Based on the findings, the Phase 3 trial – called COMPLEMENT A+B (NCT01077518) – failed its primary objective.

“We are disappointed that the ofatumumab treatment regimen did not meet the primary endpoint in this trial. The completion of this Phase III study, which began in 2010, would not have been possible without the generous participation of the patients and their families, and we are most grateful for this,” Jan van de Winkel, PhD, the CEO of Genmab, said in a press release.

“The full data will be submitted for publication at a future medical conference and we hope that these will provide a better understanding of this result,” van de Winkel added.

The study, sponsored by Novartis, was designed to compare the safety and effectiveness of Arzerra and bendamustine vs. bendamustine alone in B-cell non-Hodgkin’s lymphoma patients who did not respond to Rituxan or a Rituxan-containing regimen.

This combination had shown promising signs of effectiveness and a good safety profile in a Phase 2 trial (NCT01108341) for these patients.

The Phase 3 trial included 346 participants recruited from 145 centers worldwide, who received eight cycles of bendamustine chemotherapy, with or without Arzerra, every three weeks while on bendamustine and monthly thereafter, for a total of 12 doses.

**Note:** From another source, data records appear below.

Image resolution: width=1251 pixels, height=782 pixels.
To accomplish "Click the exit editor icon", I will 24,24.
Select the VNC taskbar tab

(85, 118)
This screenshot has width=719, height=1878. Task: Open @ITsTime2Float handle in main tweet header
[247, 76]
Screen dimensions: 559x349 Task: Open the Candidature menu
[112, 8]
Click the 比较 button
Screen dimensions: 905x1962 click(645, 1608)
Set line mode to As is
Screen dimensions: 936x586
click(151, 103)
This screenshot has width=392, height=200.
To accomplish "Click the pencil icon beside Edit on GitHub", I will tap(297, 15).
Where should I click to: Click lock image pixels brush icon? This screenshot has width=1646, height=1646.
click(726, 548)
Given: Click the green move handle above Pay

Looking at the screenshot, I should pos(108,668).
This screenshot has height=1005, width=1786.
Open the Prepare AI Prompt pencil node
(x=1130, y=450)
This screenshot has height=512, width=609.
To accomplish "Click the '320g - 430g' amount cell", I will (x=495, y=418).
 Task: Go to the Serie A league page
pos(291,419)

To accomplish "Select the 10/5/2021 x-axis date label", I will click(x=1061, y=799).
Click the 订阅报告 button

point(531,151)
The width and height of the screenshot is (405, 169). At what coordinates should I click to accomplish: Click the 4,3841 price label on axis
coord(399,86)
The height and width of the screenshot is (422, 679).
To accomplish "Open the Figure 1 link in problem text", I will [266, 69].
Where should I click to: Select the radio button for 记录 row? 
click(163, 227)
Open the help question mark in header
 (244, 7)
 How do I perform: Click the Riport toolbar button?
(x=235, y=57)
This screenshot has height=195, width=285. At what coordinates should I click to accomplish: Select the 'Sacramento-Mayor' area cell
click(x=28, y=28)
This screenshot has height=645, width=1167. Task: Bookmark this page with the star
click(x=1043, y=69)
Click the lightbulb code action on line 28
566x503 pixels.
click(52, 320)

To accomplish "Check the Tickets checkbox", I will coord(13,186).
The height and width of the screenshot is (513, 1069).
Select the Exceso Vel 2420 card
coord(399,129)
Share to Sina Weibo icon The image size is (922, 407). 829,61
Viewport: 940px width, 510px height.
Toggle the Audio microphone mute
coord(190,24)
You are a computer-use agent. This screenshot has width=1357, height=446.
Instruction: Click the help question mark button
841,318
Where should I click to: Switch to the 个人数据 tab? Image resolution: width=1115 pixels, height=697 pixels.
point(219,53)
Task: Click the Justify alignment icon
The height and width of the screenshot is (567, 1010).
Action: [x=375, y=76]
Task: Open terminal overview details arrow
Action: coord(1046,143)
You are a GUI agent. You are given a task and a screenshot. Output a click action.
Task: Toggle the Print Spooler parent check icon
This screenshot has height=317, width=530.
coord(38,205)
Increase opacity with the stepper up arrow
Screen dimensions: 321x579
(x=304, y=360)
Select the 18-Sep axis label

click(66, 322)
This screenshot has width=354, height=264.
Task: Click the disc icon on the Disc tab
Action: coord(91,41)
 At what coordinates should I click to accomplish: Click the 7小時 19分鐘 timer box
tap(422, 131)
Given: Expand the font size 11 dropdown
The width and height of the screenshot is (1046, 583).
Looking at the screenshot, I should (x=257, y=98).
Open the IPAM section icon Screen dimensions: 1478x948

Both therapies were delivered intravenously.

The study’s primary goal was the proportion of patients who were alive and without signs of disease worsening after 89 months (7.5 years). Secondary measures included clinical benefit, overall response rate, and the safety and tolerability of the combination.

The combination, however, failed to delay the progression of the disease. While the data was not disclosed, the company expects to present trial results at an upcoming medical conference.

Arzerra, which works by binding to the CD20 molecule present on the surface of B-cells, is already approved in the U.S. for the treatment of chronic lymphocytic leukemia patients who no longer respond to chemotherapy.

The molecule was developed and marketed by Genmab under a co-development and commercialization agreement with Novartis.

Arzerra is also under clinical investigation as a potential therapy for other diseases, including relapsing multiple sclerosisCrohn’s disease, and Wegener’s granulomatosis.